Alleged coup attempt

The 2011 Democratic Republic of the Congo coup d'état attempt was an alleged coup attempt against President Joseph Kabila on February 27, 2011.

== Events ==
On February 27, 2011, between 1:00 pm and 1:30 pm, two groups of about one hundred people dressed in civilian clothes attacked the presidential residence in Gombe. According to a UN source in Brazzaville, they were unidentified and heavily armed.

According to anonymous sources, the attackers came from the side of the Grand Hôtel de Kinshasa and crossed a first barrier at the level of the Center of International Commerce of the Congo (French: Centre de commerce international de Congo), before being stopped at a second barrier in front of the security building. After about fifteen minutes, they were pushed back by the Armed Forces of the Democratic Republic of the Congo; seven of them were killed and sixteen were taken prisoner.

While fleeing, some attackers fired shots along the Avenue of Armed Forces at the level of Camp Kokolo, causing panic in neighboring communes like Bandalungwa, Ngiri-Ngiri, Kintambo, and Lingwala.

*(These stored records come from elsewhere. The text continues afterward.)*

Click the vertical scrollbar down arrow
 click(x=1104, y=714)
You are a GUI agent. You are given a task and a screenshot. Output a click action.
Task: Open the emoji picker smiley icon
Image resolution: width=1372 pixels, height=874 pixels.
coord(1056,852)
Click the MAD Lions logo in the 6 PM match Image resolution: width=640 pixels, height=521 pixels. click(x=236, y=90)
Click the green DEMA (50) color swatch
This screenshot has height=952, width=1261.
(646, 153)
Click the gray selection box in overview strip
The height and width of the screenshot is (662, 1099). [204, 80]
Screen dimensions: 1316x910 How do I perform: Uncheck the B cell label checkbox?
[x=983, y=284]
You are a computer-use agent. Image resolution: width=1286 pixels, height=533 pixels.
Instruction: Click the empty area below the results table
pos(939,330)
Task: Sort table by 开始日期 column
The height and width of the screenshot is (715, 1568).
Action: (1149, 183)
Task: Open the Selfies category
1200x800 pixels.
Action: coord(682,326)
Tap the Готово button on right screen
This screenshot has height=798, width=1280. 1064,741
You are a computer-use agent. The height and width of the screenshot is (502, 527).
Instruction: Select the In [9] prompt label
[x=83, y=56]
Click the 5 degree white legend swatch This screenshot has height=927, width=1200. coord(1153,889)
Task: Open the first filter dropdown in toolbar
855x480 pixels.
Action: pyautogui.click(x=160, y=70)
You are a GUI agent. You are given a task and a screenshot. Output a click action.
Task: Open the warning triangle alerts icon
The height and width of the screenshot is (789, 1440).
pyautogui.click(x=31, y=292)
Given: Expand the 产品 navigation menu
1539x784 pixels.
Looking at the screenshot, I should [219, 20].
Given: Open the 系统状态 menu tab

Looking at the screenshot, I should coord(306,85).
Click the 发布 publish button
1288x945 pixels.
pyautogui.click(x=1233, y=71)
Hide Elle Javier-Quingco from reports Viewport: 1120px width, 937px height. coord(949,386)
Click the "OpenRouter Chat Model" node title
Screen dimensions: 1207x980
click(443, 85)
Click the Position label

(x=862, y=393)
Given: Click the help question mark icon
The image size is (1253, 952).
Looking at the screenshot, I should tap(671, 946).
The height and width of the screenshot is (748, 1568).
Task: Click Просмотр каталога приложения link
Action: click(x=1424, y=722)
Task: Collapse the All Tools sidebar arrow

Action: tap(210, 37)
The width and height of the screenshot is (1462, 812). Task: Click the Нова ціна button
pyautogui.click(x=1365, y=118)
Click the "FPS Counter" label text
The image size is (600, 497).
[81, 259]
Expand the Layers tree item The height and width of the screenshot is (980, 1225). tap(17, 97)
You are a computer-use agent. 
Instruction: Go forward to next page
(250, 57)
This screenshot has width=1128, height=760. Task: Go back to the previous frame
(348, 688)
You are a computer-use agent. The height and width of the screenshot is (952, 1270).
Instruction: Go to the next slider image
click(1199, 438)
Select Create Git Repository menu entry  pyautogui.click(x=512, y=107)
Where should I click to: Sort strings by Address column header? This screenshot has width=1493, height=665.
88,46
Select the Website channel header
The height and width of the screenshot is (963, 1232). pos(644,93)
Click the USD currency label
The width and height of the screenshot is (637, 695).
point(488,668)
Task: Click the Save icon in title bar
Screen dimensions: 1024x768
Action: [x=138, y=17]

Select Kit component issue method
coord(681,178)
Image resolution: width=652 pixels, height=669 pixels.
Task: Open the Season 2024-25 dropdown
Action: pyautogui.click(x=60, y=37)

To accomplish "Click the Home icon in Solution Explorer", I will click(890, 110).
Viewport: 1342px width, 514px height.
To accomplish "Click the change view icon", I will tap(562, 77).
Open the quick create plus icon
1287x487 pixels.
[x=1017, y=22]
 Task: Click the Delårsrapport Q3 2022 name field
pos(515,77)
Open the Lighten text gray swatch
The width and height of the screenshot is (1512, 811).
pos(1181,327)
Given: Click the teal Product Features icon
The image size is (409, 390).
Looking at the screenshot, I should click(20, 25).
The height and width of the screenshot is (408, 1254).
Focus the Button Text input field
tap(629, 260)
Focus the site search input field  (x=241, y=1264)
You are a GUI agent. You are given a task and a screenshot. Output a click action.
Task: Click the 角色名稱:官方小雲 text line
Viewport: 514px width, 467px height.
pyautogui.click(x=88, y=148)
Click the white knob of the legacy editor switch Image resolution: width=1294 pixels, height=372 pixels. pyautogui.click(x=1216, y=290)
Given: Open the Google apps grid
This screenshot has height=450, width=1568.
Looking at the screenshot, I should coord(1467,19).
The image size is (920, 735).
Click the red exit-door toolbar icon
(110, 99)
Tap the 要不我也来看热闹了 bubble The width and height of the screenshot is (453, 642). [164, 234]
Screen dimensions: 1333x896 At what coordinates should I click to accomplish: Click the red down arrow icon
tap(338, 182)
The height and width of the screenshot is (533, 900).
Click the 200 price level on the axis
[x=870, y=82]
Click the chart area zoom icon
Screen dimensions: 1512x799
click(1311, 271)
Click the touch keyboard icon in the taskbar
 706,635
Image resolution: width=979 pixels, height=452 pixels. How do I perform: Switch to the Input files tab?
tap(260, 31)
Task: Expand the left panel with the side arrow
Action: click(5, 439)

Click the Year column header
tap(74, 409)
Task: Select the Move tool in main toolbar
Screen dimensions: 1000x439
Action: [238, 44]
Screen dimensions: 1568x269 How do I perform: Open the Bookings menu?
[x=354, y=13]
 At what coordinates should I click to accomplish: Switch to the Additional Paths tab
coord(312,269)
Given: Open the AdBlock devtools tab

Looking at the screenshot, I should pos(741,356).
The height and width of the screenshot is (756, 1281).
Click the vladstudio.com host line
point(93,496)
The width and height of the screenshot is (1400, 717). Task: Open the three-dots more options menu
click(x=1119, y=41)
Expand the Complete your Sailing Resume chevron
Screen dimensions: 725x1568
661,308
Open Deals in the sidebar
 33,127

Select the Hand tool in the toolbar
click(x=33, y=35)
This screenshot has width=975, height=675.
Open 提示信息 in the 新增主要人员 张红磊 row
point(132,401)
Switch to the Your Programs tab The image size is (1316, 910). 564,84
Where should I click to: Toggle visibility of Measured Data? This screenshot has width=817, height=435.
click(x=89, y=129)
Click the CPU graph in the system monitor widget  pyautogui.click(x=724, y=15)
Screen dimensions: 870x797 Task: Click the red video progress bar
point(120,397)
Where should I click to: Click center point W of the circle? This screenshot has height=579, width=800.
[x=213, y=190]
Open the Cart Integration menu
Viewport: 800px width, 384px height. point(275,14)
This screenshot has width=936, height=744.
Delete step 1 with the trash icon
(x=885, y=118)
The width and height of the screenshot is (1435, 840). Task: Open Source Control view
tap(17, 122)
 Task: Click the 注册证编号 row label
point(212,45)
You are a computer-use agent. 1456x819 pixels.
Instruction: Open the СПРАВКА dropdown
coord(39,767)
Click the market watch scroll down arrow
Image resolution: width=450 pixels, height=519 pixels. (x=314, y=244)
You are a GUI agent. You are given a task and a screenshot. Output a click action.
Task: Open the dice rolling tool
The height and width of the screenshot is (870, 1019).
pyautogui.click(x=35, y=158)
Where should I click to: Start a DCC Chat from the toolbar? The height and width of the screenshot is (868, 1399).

The President of the Democratic Republic of the Congo was not there at the time and was seen on the Boulevard du 30 Juin.

At 4:00 pm, Lambert Mende, the Minister of Communication, announced in French and in Lingala that the situation was under control and that the institutions in place were functioning normally. On March 2, Mende said the attack was an act of terror and that nearly 60 attackers were being interrogated in the hands of security forces. On March 3, the general investigation by the Kinshasa police presented to the press a list of 126 people suspected of having participated in the attack on the president's residence and on camp Kokolo. The police also presented the belongings of the accused: four rocket launchers, a machine gun, ten AK-47 rifles, several machetes, and two vehicles. They also presented ritual items like raffia leaves.

Six people died after being stopped by soldiers at a roadblock near the Kinshasa Presidential Palace. According to some other sources, seven attackers were killed, as well as two palace guards. Subsequent news reports indicated that 19 people died, consisting of 11 attackers and eight members of security forces.

== Reactions ==
On March 9 2011, the NGO Voice of the Voiceless (French: Voix des sans-voix) expressed concern about the events and the investigations and claimed that innocents were apprehended, some of which were tortured. According to Voice of the Voiceless, around 1 pm on March 2, two young students, Rabbi and Tito Karawa, had been apprehended at their house in Ndjili by nine people in civilian clothes and had been tortured. In response to this, Mende declared that the case followed normal protocol, leaving to the courts the decision of who is guilty and who is innocent, and that torture is illegal, inviting any victims to seek justice.